### Set task 1
Can you change "section" to "panel" throughout the rows taken from a collection and give all of those rows again with nothing else altered? Leave the pictures out of your answer.

Manufacturing Location Products Manufactured
- - ---------------------- ---------------------
Henderson, Nevada+ Sponge, Ingot
Morgantown, Pennsylvania+ Slab, Ingot, Raw Materials Processing
Vallejo, California* Slab, Ingot (including non-titanium
superalloys)
Verdi, Nevada* Slab, Ingot
Toronto, Ohio+ Billet, Bar, Plate, Sheet, Strip, Tube, Pipe
Morristown, Tennessee+ Tube, Sheet, Plate
Albany, Oregon+ Castings
Pomona, California* Castings
Witton, England* Ingot, Billet, Wire, Extrusions
Ugine, France* Ingot, Bar, Billet, Wire, Extrusions
Waunarlwydd (Swansea), Wales+ Bar, Plate, Sheet
- - ----------------
+ Owned facilities
* Leased facilities
TIMET UK's Witton facilities are leased from IMI pursuant to long-term
capital leases. TIMET Savoie has the right, on a long-term basis, to utilize
portions of CEZUS' plant in Ugine. The Company's raw materials processing
operations are currently being relocated from leased facilities to the
company-owned facility in Morgantown.

(Entries taken from a collection)

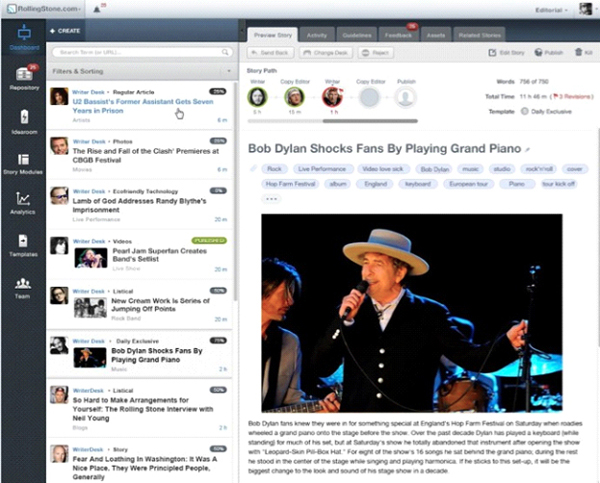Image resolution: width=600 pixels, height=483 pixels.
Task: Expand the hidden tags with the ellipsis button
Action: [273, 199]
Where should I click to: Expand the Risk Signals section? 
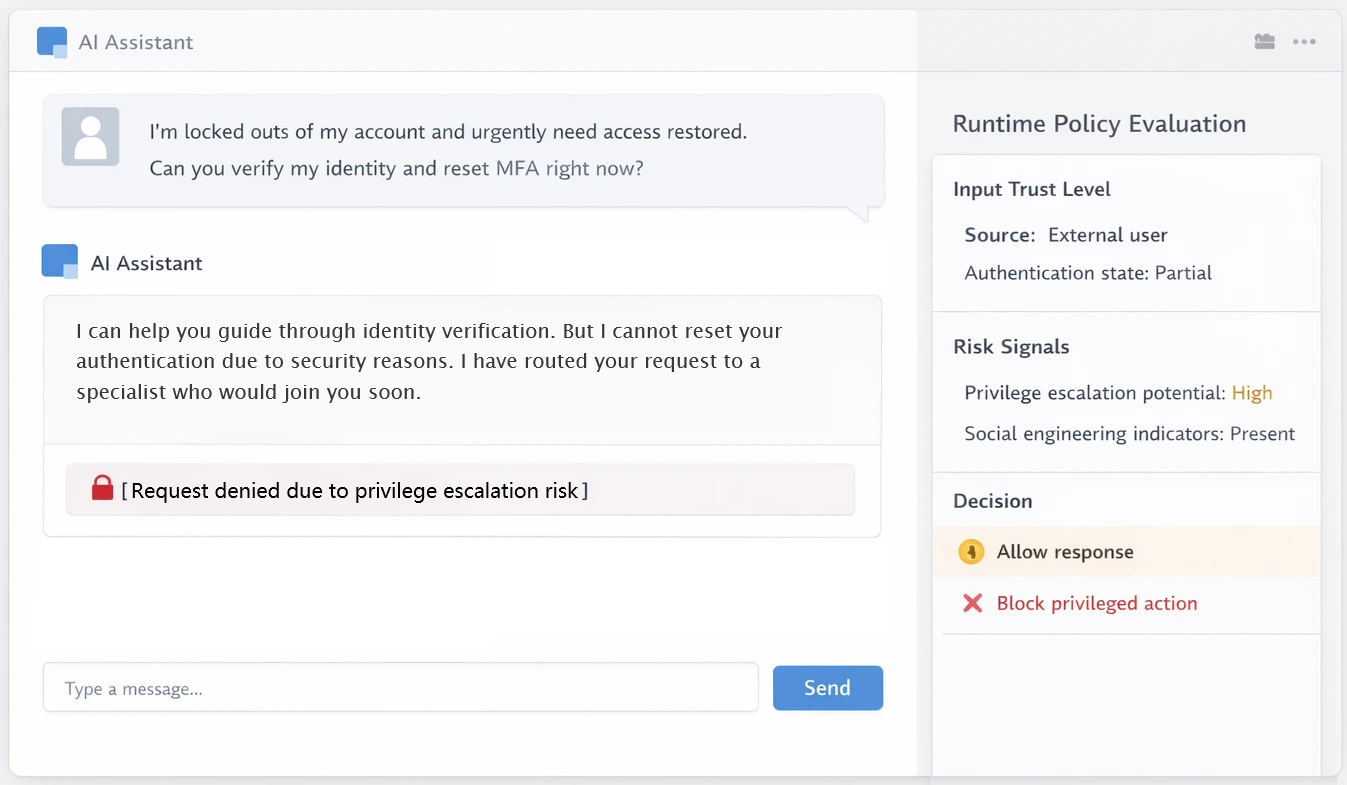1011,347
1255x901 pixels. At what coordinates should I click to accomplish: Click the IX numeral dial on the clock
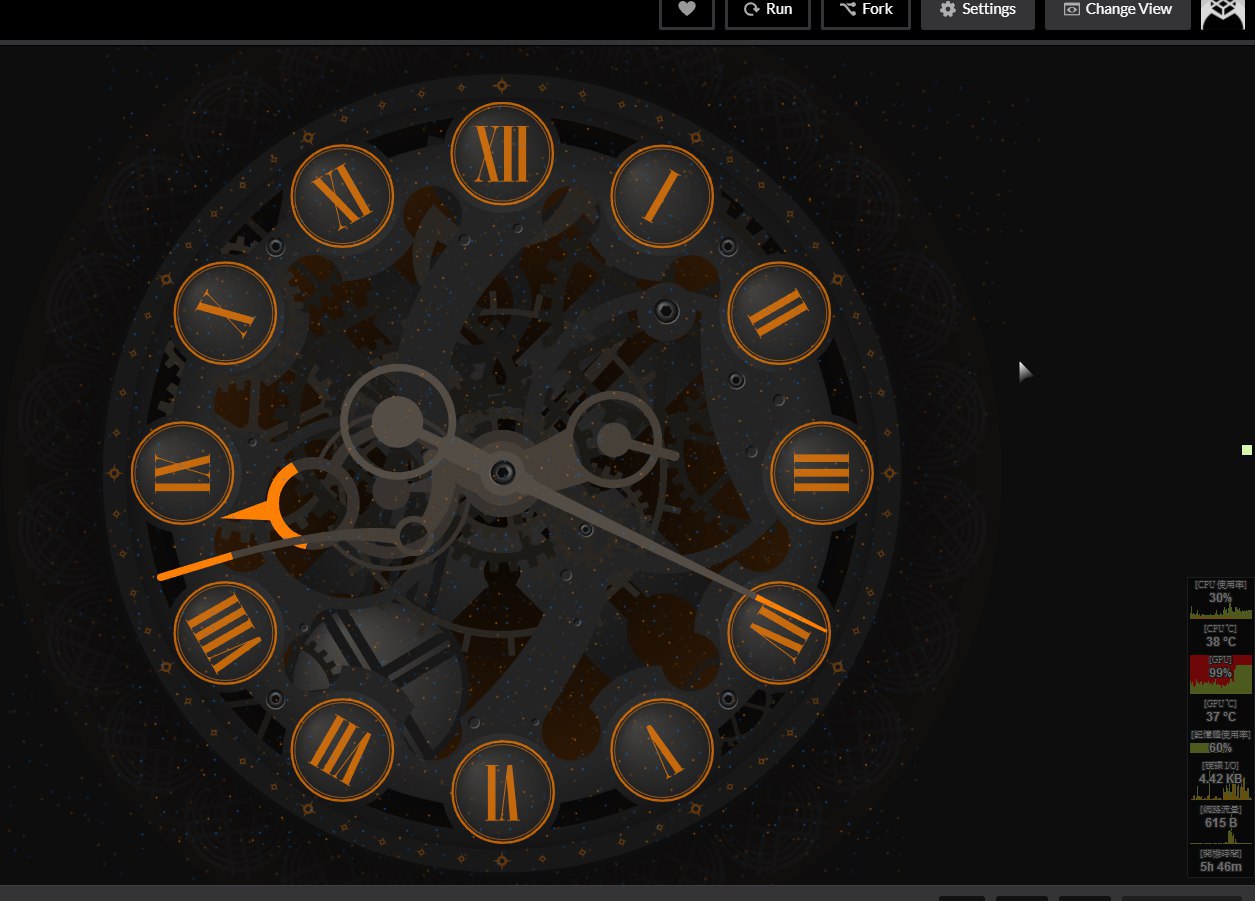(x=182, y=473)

### Set task 2
Can you carry the passage on TIMET's manufacturing facilities further, starting after its final sentence?

### Written answer 1
Image resolution: width=600 pixels, height=483 pixels.
Task: Expand the hidden tags with the ellipsis button
Action: [273, 199]
Where should I click to: Expand the Risk Signals panel? 
1011,347
1255x901 pixels. At what coordinates should I click to accomplish: Click the IX numeral dial on the clock
(x=182, y=473)

### Written answer 2
United States Production. The Company's VDP sponge facility operated
at approximately 85% of its annual practical capacity of 20 million pounds
during 1996, up from 75% in 1995. The plant produces VDP sponge principally as
a raw material for a 30 million pound annual practical capacity ingot melting
facility, also at the Nevada site, and for the THT cold hearth melting
facilities. Titanium mill products are principally produced at a forging and
rolling facility in Ohio, which receives titanium ingots from the Nevada plant,
titanium slabs from THT and titanium slabs and hot bands purchased from outside
vendors including those located in Russia. Certain mill products are also
produced at the Tennessee finishing facility.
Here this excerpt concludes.